To make matters worse, the shortcomings could also be weaponized to drop persistent firmware implants that are immune to operating system reinstalls and hard drive replacements, brick motherboard components, cause physical damage through overvolting attacks, and induce indefinite reboot loops.
"As attackers shift their focus from user facing operating systems to the lower level embedded code which hardware and computing trust relies on, compromise becomes harder to detect and exponentially more complex to remediate," the researchers pointed out.
Eclypsium's findings are based on an analysis of the AMI firmware leaked in a ransomware attack carried out by the RansomExx crew targeting hardware-maker GIGABYTE in August 2021.
The vulnerabilities are the latest additions to a set of bugs affecting AMI MegaRAC BMCs that have been cumulatively named BMC&C, some of which were disclosed by the firmware security company in December 2022 (CVE-2022-40259, CVE-2022-40242, and CVE-2022-2827) and January 2023 (CVE-2022-26872 and CVE-2022-40258).
The list of new flaws is as follows -
- CVE-2023-34329 (CVSS score: 9.1) - Authentication bypass via HTTP header spoofing
- CVE-2023-34330 (CVSS score: 8.2) - Code injection via dynamic Redfish extension interface
When chained together, the two bugs carry a combined severity score of 10.0, allowing an adversary to sidestep Redfish authentication and remotely execute arbitrary code on the BMC chip with the highest privileges. In addition, the aforementioned flaws could be strung together with CVE-2022-40258 to crack passwords for the admin accounts on the BMC chip.

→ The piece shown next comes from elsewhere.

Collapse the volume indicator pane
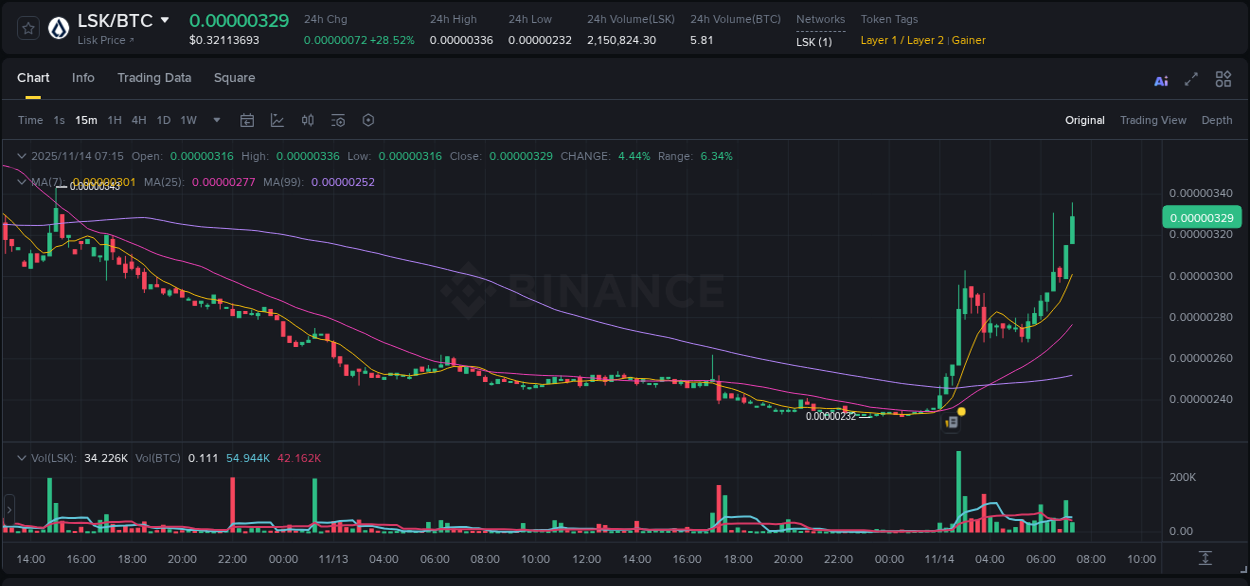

It's worth pointing out that an attack of this nature could result in the installation of malware that could be used for conducting long-term cyber espionage while flying under the radar of security software, not to mention performing lateral movement and even destroy the CPU by power management tampering techniques like PMFault.
While there is no evidence that the flaws have been exploited in the wild, the popularity of MegaRAC BMC – a critical supply chain component found in millions of devices shipped by major vendors – makes it a lucrative target for threat actors looking to control every aspect of the targeted system.

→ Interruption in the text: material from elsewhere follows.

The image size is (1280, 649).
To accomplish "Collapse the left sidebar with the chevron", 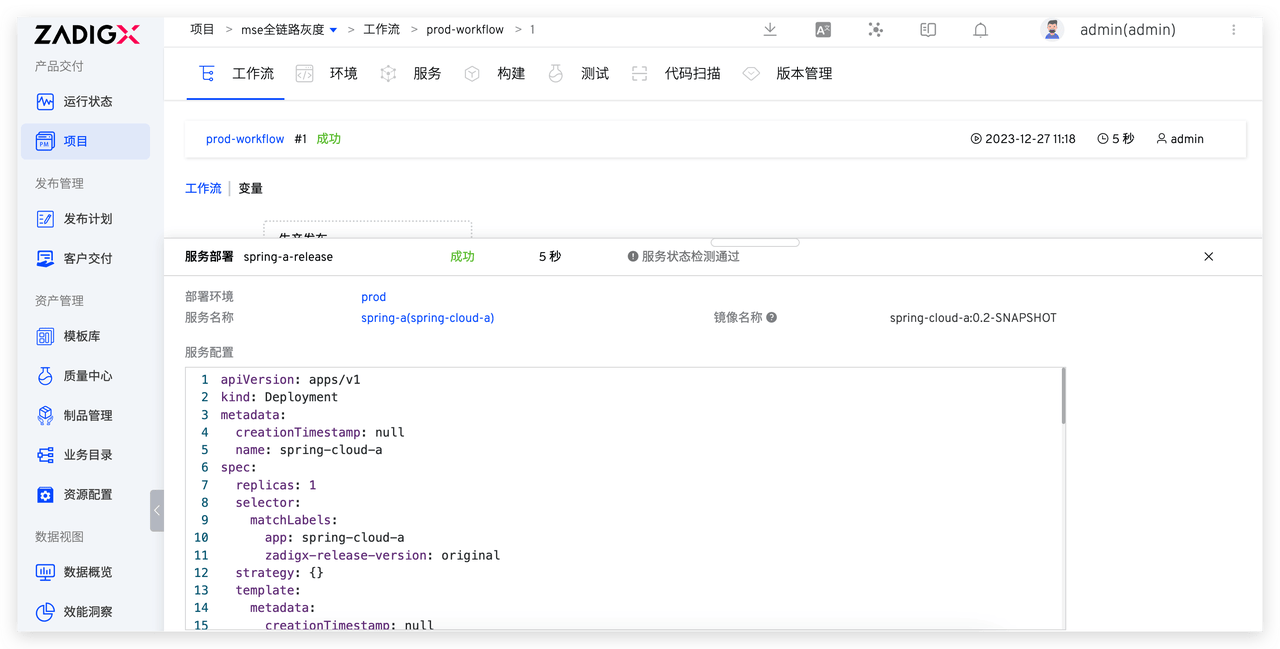I will coord(157,510).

"These vulnerabilities pose a major risk to the technology supply chain that underlies cloud computing," the researchers said. "In short, vulnerabilities in a component supplier affect many hardware vendors, which in turn can be passed on to many cloud services."
"As such these vulnerabilities can pose a risk to servers and hardware that an organization owns directly as well as the hardware that supports the cloud services that they use."
NOTE: In this article, BMC refers to a Baseboard Management Controller and is not associated with BMC Software, an American multinational company.